03 May 2006
State Duma deputy urges Russian Church Outside Russia not to doom itself to role of ‘ethnographic museum of gone civilization’
http://www.interfax-religion.com/?act=dujour&div=75
Moscow, May 2, Interfax – Natalia Narochnitskaya, a State Duma deputy and well-known historian, suggests that the Russian Church Outside Russia cast away doubts as to the advisability of restoring unity with the Moscow Patriarchate.
‘Today’s doubts are like temptations endured by a person who wants to adopt baptism but the enemy of humankind whispers into his ear: Wait, you are not ready; don’t do it today but tomorrow!’ Narochnitskaya writes in her article published in Rossiyskaya Gazeta.
However, she continues, there may no tomorrow. ‘At a time when all the forces in the world have united to prevent Russia from restoring her national and religious identity, Russian people cannot understand the virtue and ‘truth’ of a Church which cannot put away the secondary things and, instead of offering an embrace, asks to meet a bill.’
‘What kind of faith is it if there is no all-forgiving love in it; what kind of Orthodox are those who try to see the mote in a neighbor’s eye; what kind of love of Russia is it if it looks more like admiration for itself rather than for Russia?’ the author of the article asks.
She draws the attention of hesitant pastors and laity of the Russian Church outside Russia to the fact that today when ‘Christian Europe has surrendered without resistance and is going away, it is post-Soviet Russia alone, however paradoxically it may seem, that is revolting’.
According to Narochnitskaya, ‘it is sad to read those lay emigrants who, shutting themselves away in a ivory tower, endlessly reproduce and transfer to today’s Russia and Russians the notions of ‘the cursed days’ and demons of the 1920s. One should probably isolate oneself from reality intentionally and refuse to change anything in it to fail to see how different today’s Russians, Russia and her much-suffering Church are from the idea of them drawn up from antiquated clichés.
‘To reject with pride an superiority a hand offered today, to repel the hopes of Russian people who await the reunification of the family with sinking hearts and a children’s unreasoning joy would be a blow on Russia, the more so that it comes not from an enemy but from a brother. It will by an irremediable insult to the most sincere feelings of millions of people who have admired the feat of the Church Outside Russia but have not even suspected their own Russian brothers abroad to treat them with such disdain’, the author of the article believes.

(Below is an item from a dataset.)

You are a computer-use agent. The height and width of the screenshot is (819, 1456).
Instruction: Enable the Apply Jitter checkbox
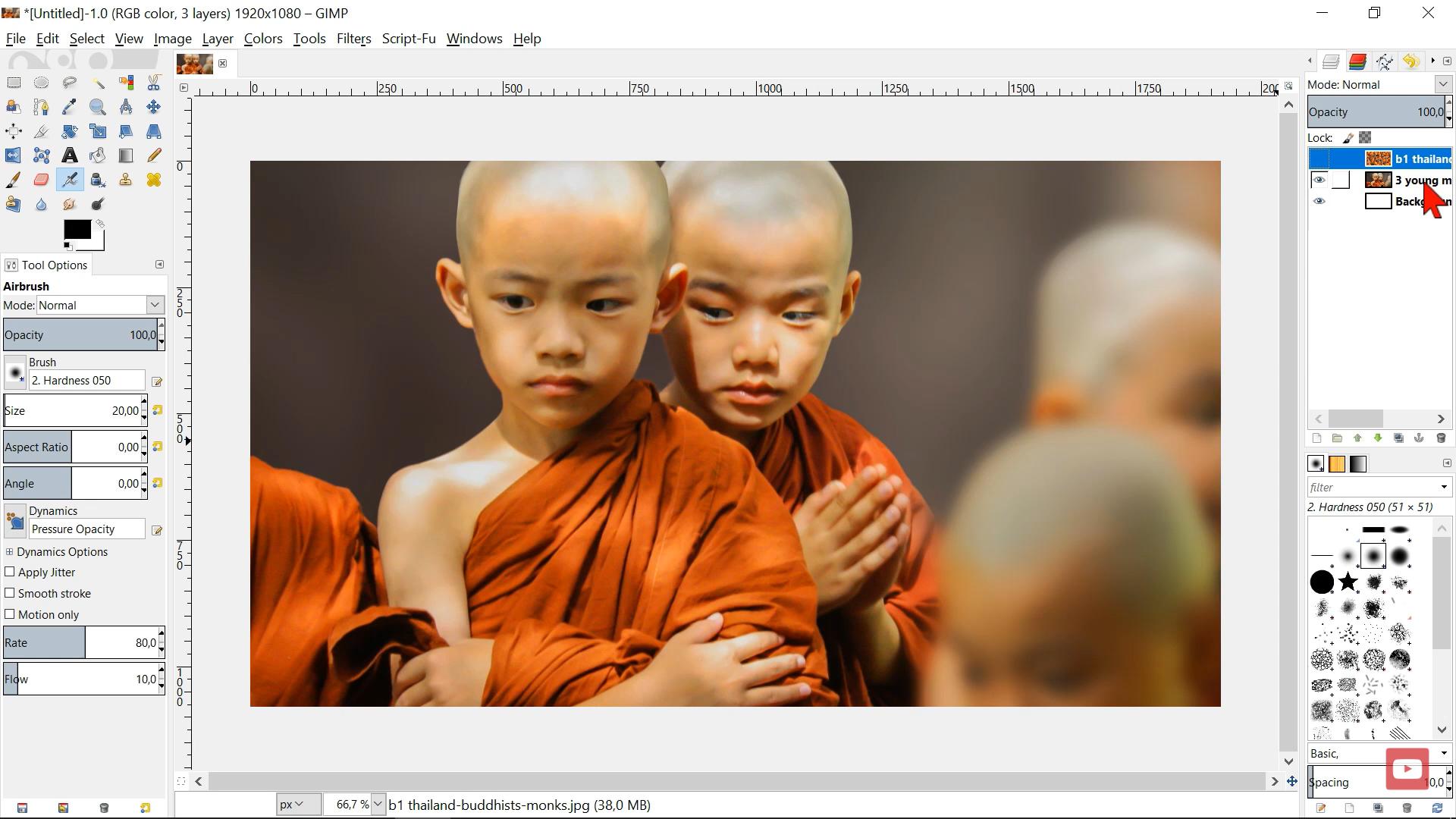pos(10,572)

In this connection, Narochnitskaya asks the question: ‘Will such a rejection devalue the feat once performed by the Russian émigrés who have preserved their Russian nature and faith in foreign lands and who preserved in their hearts ‘the Russia we have lost’ and remained committed to it in their love and faith?’
Do not then lose forever the true Russia which has survived through suffering and is now in a search’, she adds urging the Russian Church Outside Russia not to doom itself to ‘the role of an ethnographic museum of the gone civilization, to a reservation existence outside the theme of Russia and Russians in world history’.